Even so, it doesn’t seem enough. Isn’t there a level deeper than we could go? There has to be a level of authenticity to our daily lives if we are truly going to see past the pragmatic. What’s truly at the heart of it all?
That’s where the checklist comes back into play. Here’s a few things you can start now to see the real meaning of your to-do lists:
Work with transparency and authenticity. We must work more openly if we are going to step it up. That means broadcasting app mission statements, sprint goals, and user testing headlines. My mother- and father-in-law each have their own personal mission statement as well as a family mission statement. They didn’t write these statements once and then walk away. At least four times a week, all three items are restated to each other and they ask how they are doing at carrying them out. Inspiring, and at the same time an exhortation.
When was the last time you asked yourself what your goals were besides what had to be done that particular day? Better yet, when was time you asked a co-worker about their goals? Progress towards or away from the goal can spark many creative conversations.
Corporately discuss your screw ups. Once we address how we are progressing along the road of our mission statements, undoubtedly some missteps will be identified. There’s no shame in these statements, there’s a good chance they weren’t even your fault. Regardless, they happened, and you need to talk about them.
People around me need to know when I make a mistake. I’m tired of hearing old-school managers talk about only focusing on the positive, or “just moving on” when things happen. We don’t trust each other when we know just good news. Just ask anyone who spends time on Facebook.
Personally, I like to use daily stand ups for this purpose. If I could have served the team better, I admit it and let them know how I’m going to try and avoid the same thing happening again. Hopefully, people trust what I say more as a result. Trust each other with your faults, you’ll be surprised when you see the results.

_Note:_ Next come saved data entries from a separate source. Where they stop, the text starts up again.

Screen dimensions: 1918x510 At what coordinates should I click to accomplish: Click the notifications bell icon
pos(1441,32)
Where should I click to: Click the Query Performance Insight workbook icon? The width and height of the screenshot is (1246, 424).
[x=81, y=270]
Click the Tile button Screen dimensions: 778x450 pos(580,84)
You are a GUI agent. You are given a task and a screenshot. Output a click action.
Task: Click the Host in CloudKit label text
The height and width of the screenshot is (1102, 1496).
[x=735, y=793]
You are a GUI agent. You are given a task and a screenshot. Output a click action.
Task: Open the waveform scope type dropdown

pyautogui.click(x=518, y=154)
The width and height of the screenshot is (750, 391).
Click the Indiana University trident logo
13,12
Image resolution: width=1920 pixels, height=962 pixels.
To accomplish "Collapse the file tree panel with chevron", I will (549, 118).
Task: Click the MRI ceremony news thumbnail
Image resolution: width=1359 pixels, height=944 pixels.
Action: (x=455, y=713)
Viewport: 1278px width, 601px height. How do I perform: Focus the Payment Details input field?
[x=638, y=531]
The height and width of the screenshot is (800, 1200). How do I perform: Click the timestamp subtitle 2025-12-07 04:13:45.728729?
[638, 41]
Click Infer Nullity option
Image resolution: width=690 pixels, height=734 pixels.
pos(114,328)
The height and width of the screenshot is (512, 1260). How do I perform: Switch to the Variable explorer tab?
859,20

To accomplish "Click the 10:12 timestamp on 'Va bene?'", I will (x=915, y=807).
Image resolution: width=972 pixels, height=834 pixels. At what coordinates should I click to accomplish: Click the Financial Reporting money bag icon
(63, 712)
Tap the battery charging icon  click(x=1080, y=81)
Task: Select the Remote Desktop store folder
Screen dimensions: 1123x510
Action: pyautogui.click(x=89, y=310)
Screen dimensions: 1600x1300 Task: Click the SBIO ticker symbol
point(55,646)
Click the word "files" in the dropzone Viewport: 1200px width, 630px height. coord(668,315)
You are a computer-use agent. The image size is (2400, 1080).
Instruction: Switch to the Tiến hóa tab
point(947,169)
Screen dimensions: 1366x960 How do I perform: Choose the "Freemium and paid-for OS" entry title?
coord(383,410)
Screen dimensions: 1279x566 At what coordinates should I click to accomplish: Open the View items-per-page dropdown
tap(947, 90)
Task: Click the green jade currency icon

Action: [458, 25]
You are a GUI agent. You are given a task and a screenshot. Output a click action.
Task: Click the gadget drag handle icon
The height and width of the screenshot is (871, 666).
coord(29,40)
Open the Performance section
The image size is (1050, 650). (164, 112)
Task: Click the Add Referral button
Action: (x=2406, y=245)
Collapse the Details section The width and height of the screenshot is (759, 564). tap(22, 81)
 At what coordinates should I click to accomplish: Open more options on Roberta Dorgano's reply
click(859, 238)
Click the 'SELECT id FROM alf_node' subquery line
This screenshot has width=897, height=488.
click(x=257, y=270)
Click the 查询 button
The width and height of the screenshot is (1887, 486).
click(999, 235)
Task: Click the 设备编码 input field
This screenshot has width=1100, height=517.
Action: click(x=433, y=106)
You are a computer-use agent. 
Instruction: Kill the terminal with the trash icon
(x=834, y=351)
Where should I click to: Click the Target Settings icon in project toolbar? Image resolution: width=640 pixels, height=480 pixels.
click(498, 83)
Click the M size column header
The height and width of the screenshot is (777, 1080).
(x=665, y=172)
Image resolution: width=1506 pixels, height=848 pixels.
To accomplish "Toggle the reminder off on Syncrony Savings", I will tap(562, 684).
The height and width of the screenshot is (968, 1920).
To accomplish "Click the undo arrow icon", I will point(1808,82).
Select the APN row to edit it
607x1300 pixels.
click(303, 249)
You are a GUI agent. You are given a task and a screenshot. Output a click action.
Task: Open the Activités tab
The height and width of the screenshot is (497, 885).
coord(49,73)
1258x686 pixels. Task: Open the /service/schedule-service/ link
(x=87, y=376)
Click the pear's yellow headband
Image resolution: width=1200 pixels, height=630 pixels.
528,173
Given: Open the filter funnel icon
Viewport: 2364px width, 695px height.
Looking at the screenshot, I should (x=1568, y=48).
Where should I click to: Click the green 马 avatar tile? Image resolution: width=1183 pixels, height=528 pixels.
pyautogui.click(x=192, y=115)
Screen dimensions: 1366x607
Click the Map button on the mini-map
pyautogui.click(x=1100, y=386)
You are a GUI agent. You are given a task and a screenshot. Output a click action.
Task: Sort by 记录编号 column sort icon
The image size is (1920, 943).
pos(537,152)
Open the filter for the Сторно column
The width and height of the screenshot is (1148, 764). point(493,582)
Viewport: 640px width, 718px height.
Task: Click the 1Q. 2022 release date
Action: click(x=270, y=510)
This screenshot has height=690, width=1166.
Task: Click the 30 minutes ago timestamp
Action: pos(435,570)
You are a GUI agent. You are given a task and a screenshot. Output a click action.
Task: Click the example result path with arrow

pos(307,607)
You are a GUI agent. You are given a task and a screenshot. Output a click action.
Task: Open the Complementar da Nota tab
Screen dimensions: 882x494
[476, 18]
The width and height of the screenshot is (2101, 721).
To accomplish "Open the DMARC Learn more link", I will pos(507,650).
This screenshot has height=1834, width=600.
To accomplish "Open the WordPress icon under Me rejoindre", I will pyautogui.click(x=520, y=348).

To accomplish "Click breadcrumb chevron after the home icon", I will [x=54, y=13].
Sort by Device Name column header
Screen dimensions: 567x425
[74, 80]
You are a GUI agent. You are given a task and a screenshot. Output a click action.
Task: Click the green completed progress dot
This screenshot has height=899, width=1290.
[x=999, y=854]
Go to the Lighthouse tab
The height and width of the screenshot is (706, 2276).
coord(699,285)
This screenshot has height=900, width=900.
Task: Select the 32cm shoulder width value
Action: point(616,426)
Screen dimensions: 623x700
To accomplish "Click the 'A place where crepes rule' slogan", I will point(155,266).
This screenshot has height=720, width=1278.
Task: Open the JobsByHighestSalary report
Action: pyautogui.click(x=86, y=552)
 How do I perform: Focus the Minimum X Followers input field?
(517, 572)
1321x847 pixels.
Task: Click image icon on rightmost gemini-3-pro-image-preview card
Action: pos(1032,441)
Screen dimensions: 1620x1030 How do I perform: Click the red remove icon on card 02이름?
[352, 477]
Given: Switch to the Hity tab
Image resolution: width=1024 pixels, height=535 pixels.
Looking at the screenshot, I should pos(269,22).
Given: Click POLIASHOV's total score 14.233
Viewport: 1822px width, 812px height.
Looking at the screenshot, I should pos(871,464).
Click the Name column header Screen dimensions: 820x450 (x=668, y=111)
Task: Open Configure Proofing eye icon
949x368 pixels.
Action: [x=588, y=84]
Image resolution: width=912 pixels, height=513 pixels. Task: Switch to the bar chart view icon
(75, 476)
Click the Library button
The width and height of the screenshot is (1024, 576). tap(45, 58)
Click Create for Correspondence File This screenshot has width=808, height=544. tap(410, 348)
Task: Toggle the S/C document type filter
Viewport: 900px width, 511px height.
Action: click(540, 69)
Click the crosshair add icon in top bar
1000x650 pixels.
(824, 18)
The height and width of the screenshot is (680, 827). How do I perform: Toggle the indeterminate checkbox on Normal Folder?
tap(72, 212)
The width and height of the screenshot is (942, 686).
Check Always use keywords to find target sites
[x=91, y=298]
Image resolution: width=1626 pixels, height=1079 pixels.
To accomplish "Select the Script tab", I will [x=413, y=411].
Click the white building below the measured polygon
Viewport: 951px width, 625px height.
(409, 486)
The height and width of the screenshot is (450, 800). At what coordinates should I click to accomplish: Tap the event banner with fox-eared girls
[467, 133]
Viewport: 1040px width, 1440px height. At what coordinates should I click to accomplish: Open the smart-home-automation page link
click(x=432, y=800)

Examine your mission constantly. Once you have the answers from all the questions the first two points brings up, adjust the original mission statement and re-broadcast it. There’s no harm in telling clients that the original mission statement you wrote was fine, but less informed than your current iteration. That kind of authentic transparency endears us to the mission of pushing the envelope and embracing the impossible.
The peek behind the curtain gives everyone a chance to learn and grow together. If the experience changes as a result, then we can all discuss the cost of the change and decide if it’s worth the effort. Many a team has looked at the cost and said, “sign me up.”
Depending on your personality type, the checklist is either embraced or shunned. Either way, it’s merely a tool to help accomplish goals. Being prepared is tactical, but the purpose is bigger than that. It allows us to live openly with our colleagues and fuel work we never thought imaginable.
For the past year, I have focused on the mission of helping those around me make things better through a improved process. What I have learned is I can’t spend my time on just that spectrum. There are times when the process of making things is super-ceded by what needs to be made in that moment. Projects evolve and teams change, and I can’t just keep my head in the clouds.
I would like to amend it and ask for your help in accountability. For the next year, I am going to focus on finding the right balance between “building things right” vs. “building the right thing.”
I’m going to learn a lot, can’t wait to see what checklists this produces.